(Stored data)
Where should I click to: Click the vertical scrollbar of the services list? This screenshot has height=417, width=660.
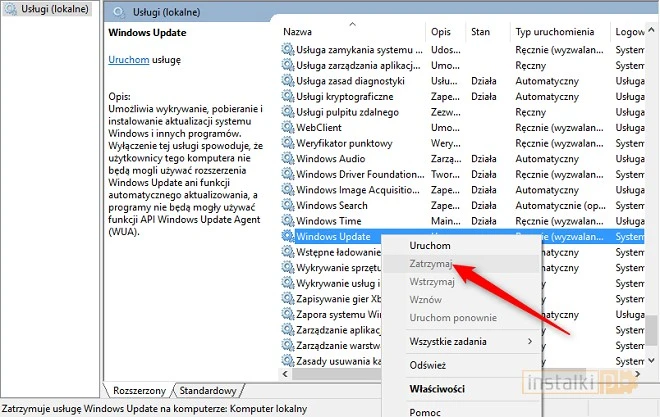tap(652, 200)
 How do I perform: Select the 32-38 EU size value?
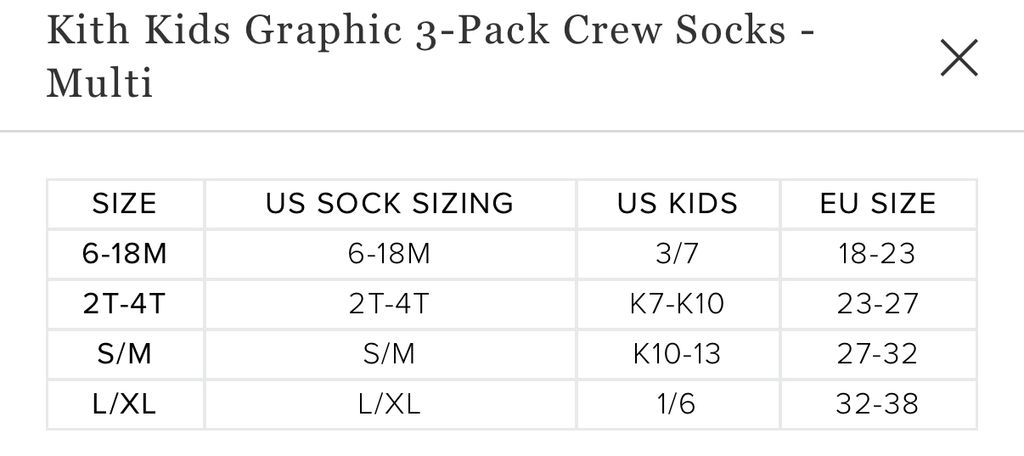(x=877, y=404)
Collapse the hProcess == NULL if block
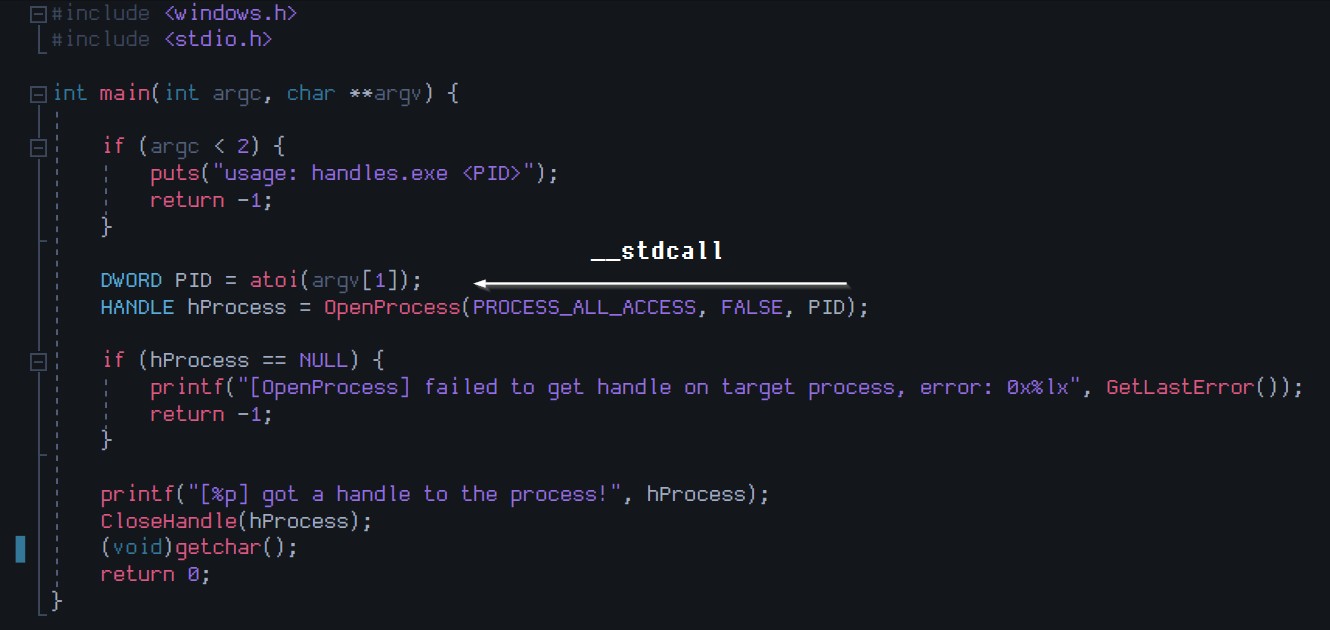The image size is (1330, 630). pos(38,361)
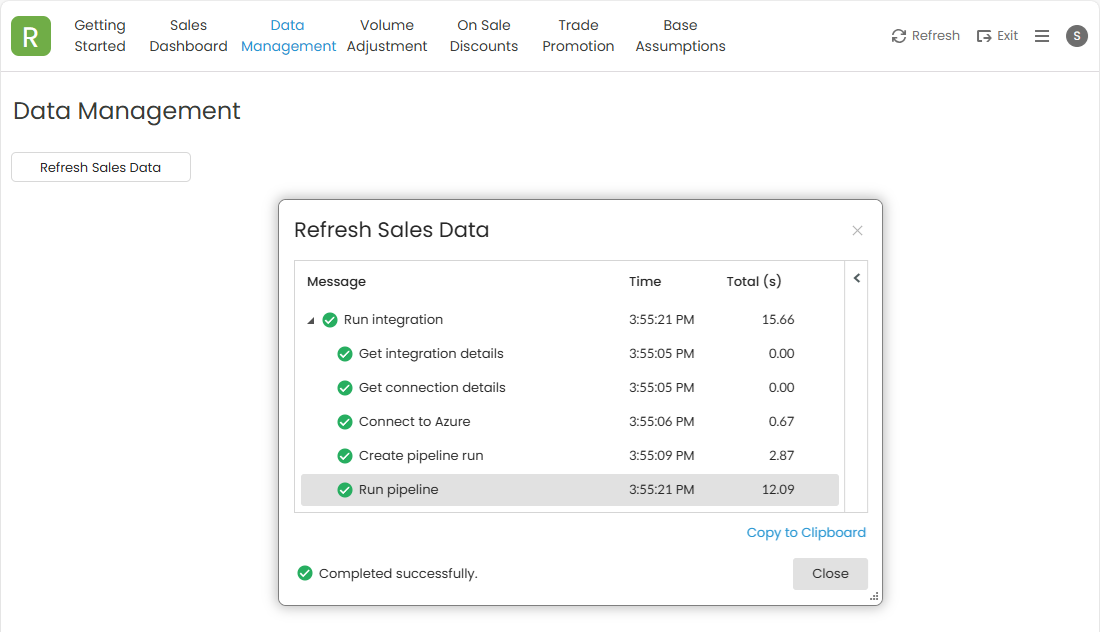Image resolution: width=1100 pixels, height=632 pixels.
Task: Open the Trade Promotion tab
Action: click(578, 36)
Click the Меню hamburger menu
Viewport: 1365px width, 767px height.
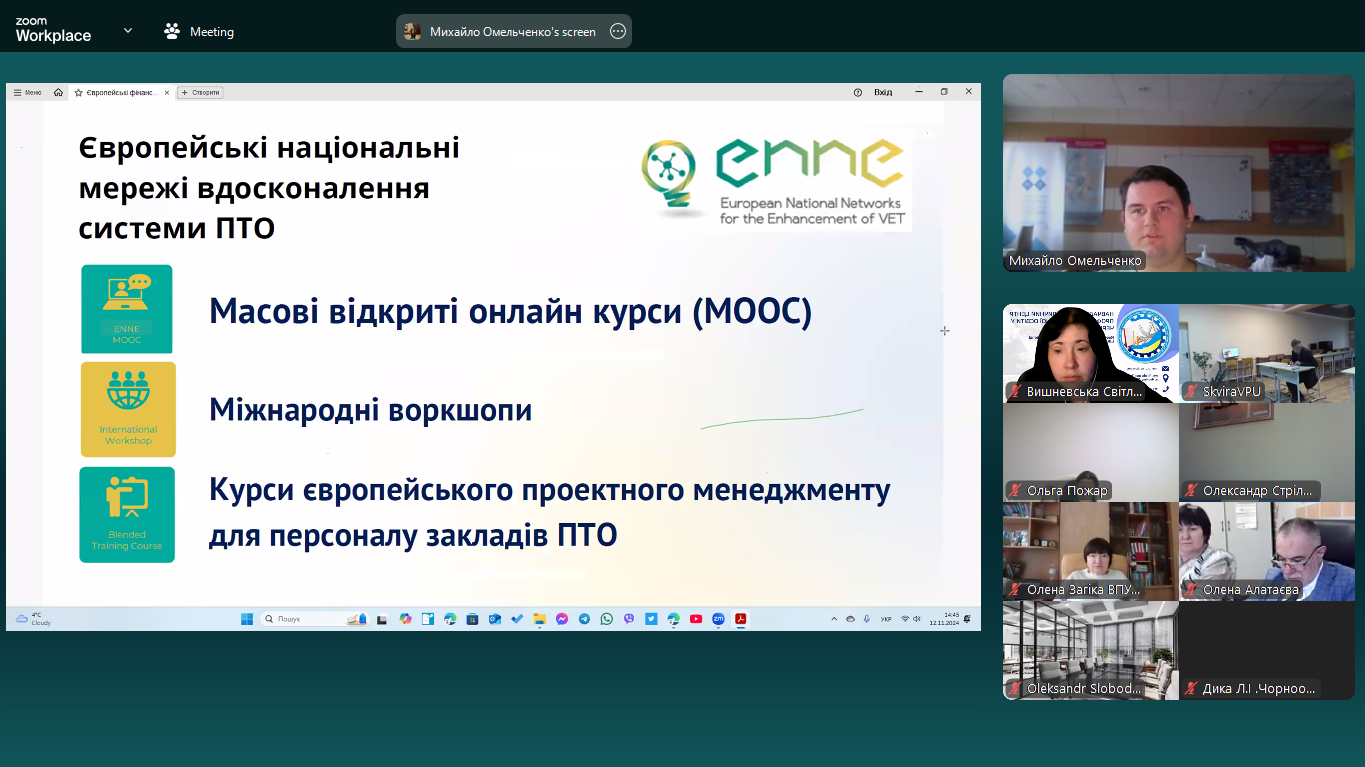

• _EXERCISE DETAILS_: Your answer must be the lines from the one containing "Collapse the hProcess == NULL if block" through the final line of the entries, duplicated exactly, with both ends kept and all pictures left out.

• _TASK OUTPUT_:
Collapse the hProcess == NULL if block
The image size is (1330, 630). pos(38,361)
Image resolution: width=1100 pixels, height=632 pixels.
Task: Open the Trade Promotion tab
Action: click(578, 36)
Click the Меню hamburger menu
Viewport: 1365px width, 767px height.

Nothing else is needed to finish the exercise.